Combining the two piles is the same as forming the sum of the two numerals. You have just added two numbers together in base four.
Below is the addition problem you have just performed in base four.
____________ [Pile A] + _____________ [Pile B] = ____________ [Combined Pile]
Let's redo the exercise but in base seven.
Count out 15 unit blocks and make exchanges with base seven longs and/or flats. Put them in a pile (or draw them in a group), called Pile A. Set this aside. Since you've made exchanges in base seven, write 15 as a base seven numeral in the space provided for Pile A below. Now, count out 13 more units and make exchanges with base seven longs and/or flats. Put them in a pile (or draw them in a group), called Pile B. Write 13 as a base seven numeral on the space provided for Pile B below. To add, combine the blocks from Pile A and Pile B to form one big pile (or drawing) of blocks. Make all possible exchanges with base seven units and longs for longs and flats. Then write the sum as a base seven numeral in the space provided for the combined pile.
Combining the two piles is the same as forming the sum of the two numerals. You have just added two numbers together in base seven.
Below is the addition problem you have just performed in base seven.
____________ [Pile A] + _____________ [Pile B] = ____________ [Combined Pile]
Let's go to a smaller base. Note that this time, we need more place values (and more versions of multibase blocks).
Count out 15 unit blocks and make exchanges with base two longs, flats, etc. Put them in a pile (or draw them in a group), called Pile A. Set this aside. Since you've made exchanges in base two, write 15 as a base two numeral in the space provided for Pile A below. Now, count out 13 more units and make exchanges with base two longs, flats, etc. Put them in a pile (or draw them in a group), called Pile B. Write 13 as a base two numeral on the space provided for Pile B below. To add, combine the blocks from Pile A and Pile B to form one big pile (or drawing) of blocks. Make all possible exchanges with base two units, longs, etc. for longs, flats, etc. Then write the sum as a base two numeral in the space provided for the combined pile.
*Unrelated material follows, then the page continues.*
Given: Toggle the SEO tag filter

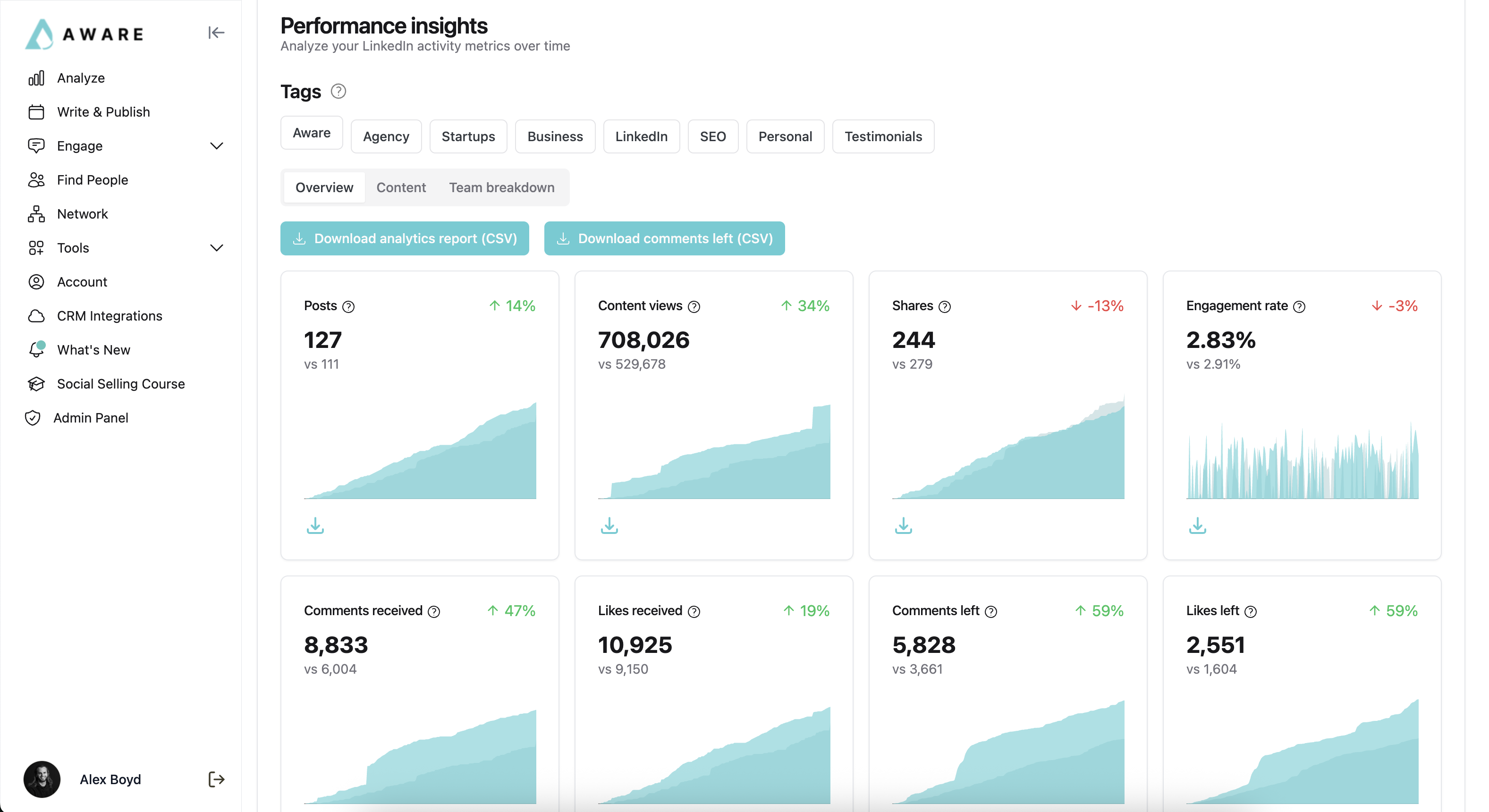Looking at the screenshot, I should (713, 136).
Combining the two piles is the same as forming the sum of the two numerals. You have just added two numbers together in base two.
Below is the addition problem you have just performed in base two.
____________ [Pile A] + _____________ [Pile B] = ____________ [Combined Pile]
Write the three addition problems from exercises 5, 6, and 7 in a vertical format like the one in base six shown below. Study this base six problem. Try to figure out a way to do the addition problems using paper and pencil instead of by using the multibase blocks. In other words, try to come up with your own algorithm (method) for doing addition in other bases. Explain your method and show a few examples.